The shift to managed care will occur within a framework of concepts that
will guide the entire design effort. These concepts can be summarized as
follows:
Capitation. Capitation is making a fixed payment in exchange for
the guarantee that individuals sewed by the managed care organization (MCO)/provider
will receive necessary services when they are needed. It is one way to achieve
singlestream funding and flexibility.
Risk. Risk refers to the extent to which an MCO/provider faces potential
economic losses or gains after having agreed to accept a fixed payment for
furnishing specific services. In managed care, risk can be borne by the
payer (state), solely by the MCO/provider, or shared between the MCO/provider
and the state.
Care Criteria. Care criteria refers to the circumstances under which
a covered service
(or an acceptable alternative) must be furnished to an enrollee. It is an
obligation that the MCO/provider has to the funding agency and to enrollees.
In health care, care criteria are clinicallybased; whereas in long term
supports, care criteria will constitute a plan's "medical necessity"
foundation.
Utilization Management. Utilization management is a set of processes
that are designed to ensure that: (a) services are necessary; (b)furnished
in accordance with care criteria/protocols; and (c) efficacious. It seeks
to root out services that are unnecessary.
Gatekeeping/Care Management. Gatekeeping directs enrollees through
the managed system. It is the first stop and, therefore, the point of access
to services. It is most closely akin to the DD case management system. Care
management usually refers to the intensive, continuous coordination of services
by trained professionals on behalf of individuals with complex conditions
that necessitate the involvement of several practitioners/service providers.
Service Substitution. Service substitution means furnishing an equally
effacious, lower cost service for a more costly one. This process plays
a larger role in managing health care costs. Exchanging a cheaper, inappropriate
option for a more costly but necessary, one does not represent service substitution.
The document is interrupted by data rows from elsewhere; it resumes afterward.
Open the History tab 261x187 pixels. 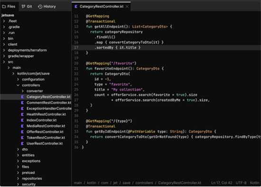47,7
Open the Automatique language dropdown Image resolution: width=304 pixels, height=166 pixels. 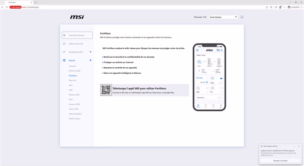pos(223,17)
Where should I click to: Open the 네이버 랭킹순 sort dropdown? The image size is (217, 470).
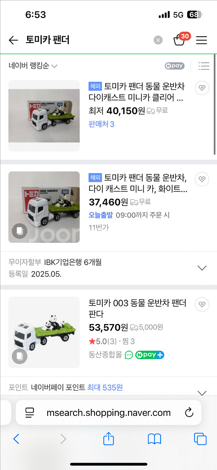[33, 66]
Supplier Network Management. Supplier network management refers to
efforts by MCO's to establish contractual relationships with primary service
providers in order to secure an adequate supply of providers at an affordable
price. The extent to which an MCO can obtain lower prices depends on market
factors, including the supply of potential vendors and the MCO's market
share or bargaining power.
Managed Care Organization. An entity, whether it be public or private,
that exercises overall management of the service delivery process. The precise
dimensions of the MCO's role are defined by the responsibilities assigned
to it by the purchaser of services. An MCO may have comprehensive responsibilities
and be held at full risk or have limited responsibilities and bear no risk,
which would mean that it functions as an administrative services organization.
Payers determine the role they want the MCO play.
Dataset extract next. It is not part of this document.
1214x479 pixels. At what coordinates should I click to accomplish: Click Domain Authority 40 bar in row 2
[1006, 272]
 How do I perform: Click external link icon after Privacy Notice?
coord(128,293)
Safeguards. In any managed care arrangement, consumers/enrollees
must be afforded safeguards to prevent MCOs from shirking their obligations.
Consumer safeguards generally include a process for independently resolving
grievances. It is the payer (the state's) responsibility to put into place
safeguards to ensure that the plan is performing as contractually obligated.
The payer also needs continuous and periodic information about plan performance
on both a process and outcome basis.
Each managed care model will have its own distinctive characteristics, but
the above concepts will be critical to its success.